Il procedimento disciplinare, ancorché di natura datoriale, può costituire oggetto di accesso documentale, ma compete all’amministrazione valutare la fondatezza giuridica dell’istanza.

Una recentissima sentenza del TAR Lazio (n. 3645/2022) riconosce la possibilità di concedere l’accesso documentale agli atti del procedimento disciplinare qualora ciò sia finalizzato alla difesa dell’accedente.

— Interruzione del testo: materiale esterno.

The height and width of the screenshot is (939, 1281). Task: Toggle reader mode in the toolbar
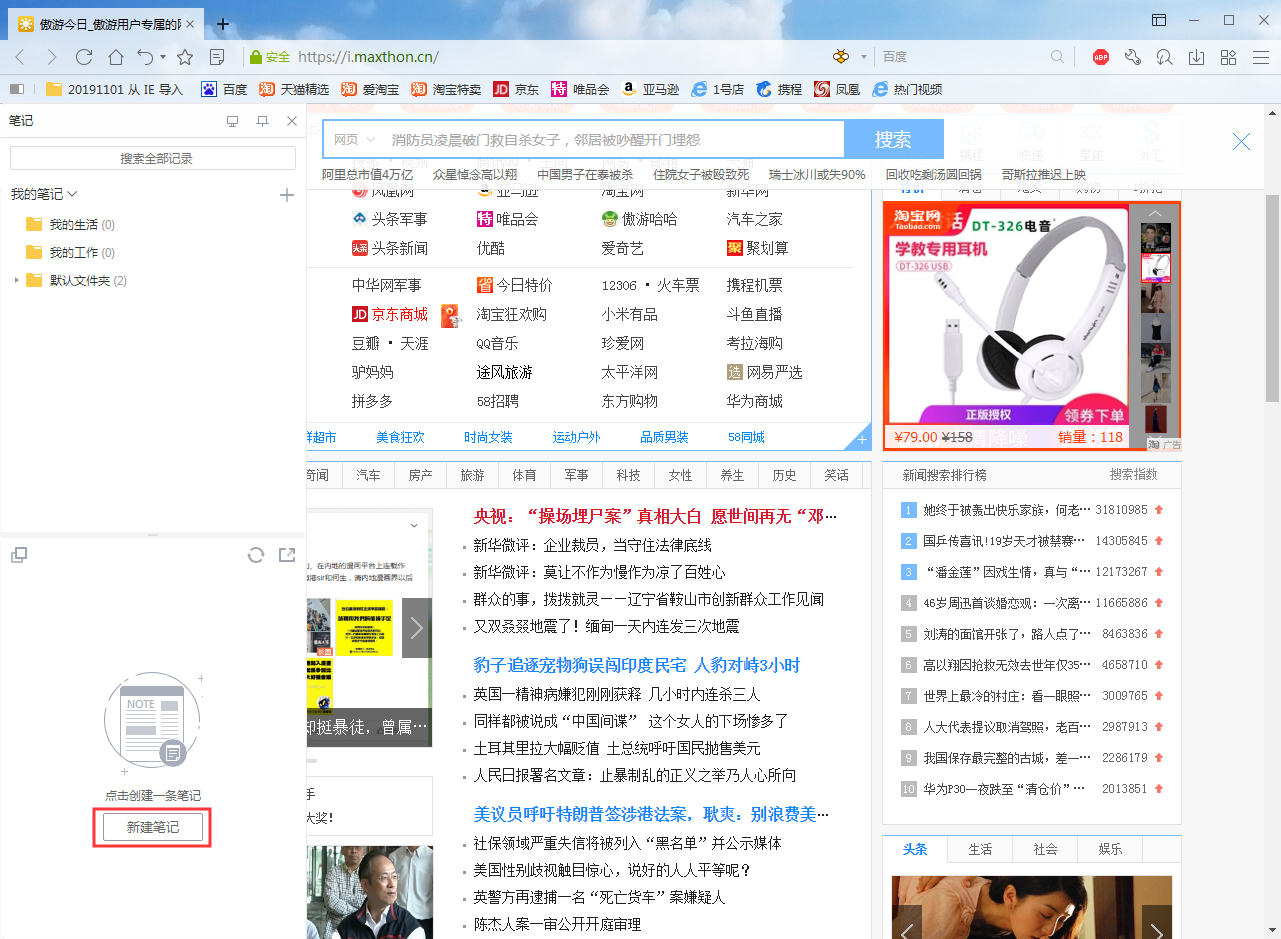point(216,57)
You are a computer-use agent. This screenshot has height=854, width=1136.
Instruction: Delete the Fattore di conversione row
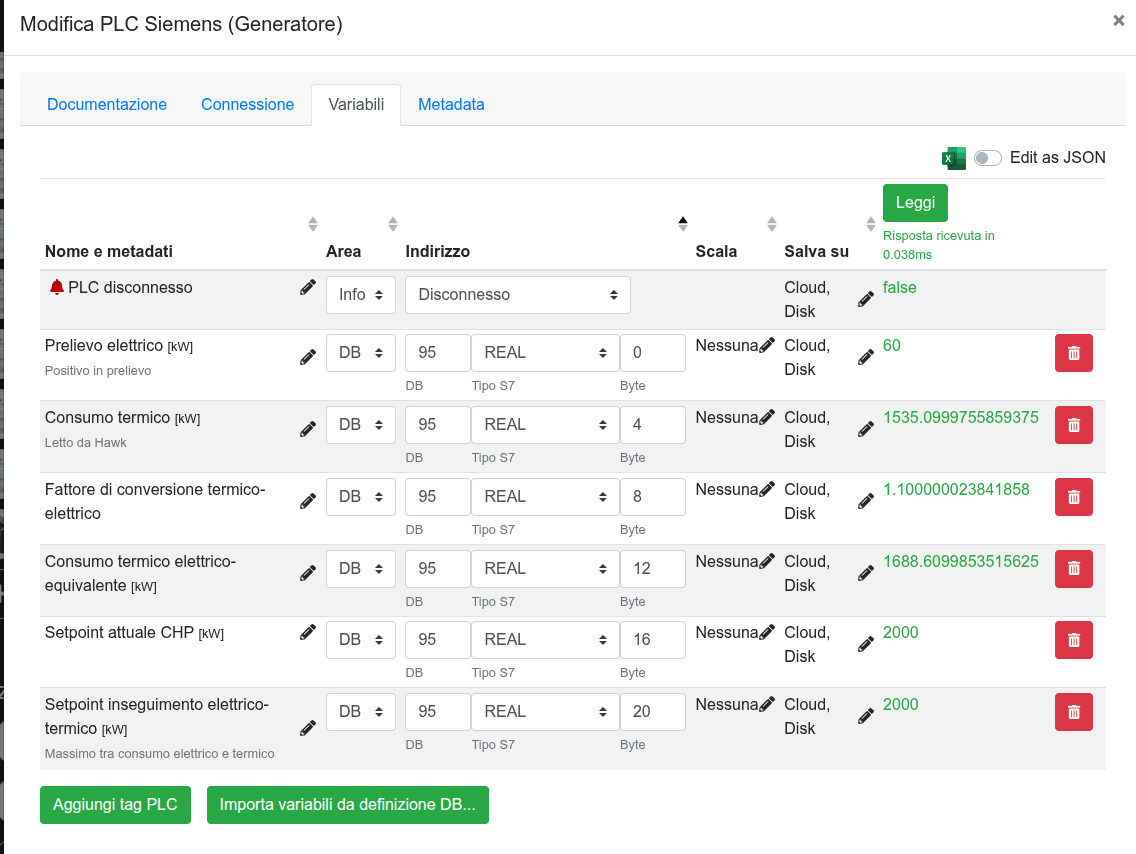pos(1073,497)

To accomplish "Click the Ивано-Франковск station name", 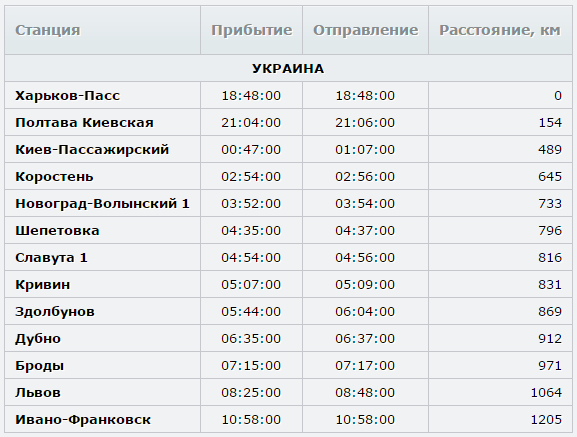I will tap(83, 420).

Per costante giurisprudenza il soggetto destinatario di un procedimento disciplinare – sia esso un lavoratore privato o un dipendente pubblico – deve essere messo nelle condizioni di poter esercitare pienamente il diritto di difesa e avere  cognizione dei fatti (e della relativa documentazione) che hanno determinato elementi di colpevolezza nei suoi riguardi. Così come affermato nella sentenza n. 282 del Consiglio di Stato, sez. IV, emessa il 13 gennaio 2020, “il diritto di accesso trova fondamento nell’esigenza di tutelare un interesse giuridicamente rilevante, intendendosi per tale un interesse serio, effettivo, concreto e, in definitiva, ricollegabile all’istante da un preciso e ben identificabile nesso funzionale alla realizzazione di esigenza di giustizia […]. L’interesse all’accesso e la sua rilevanza ai fini della difesa nelle varie e distinte fasi del procedimento disciplinare vanno intesi in senso ampio, essendo sufficiente che la documentazione richiesta costituisca, genericamente, mezzo utile per la difesa.”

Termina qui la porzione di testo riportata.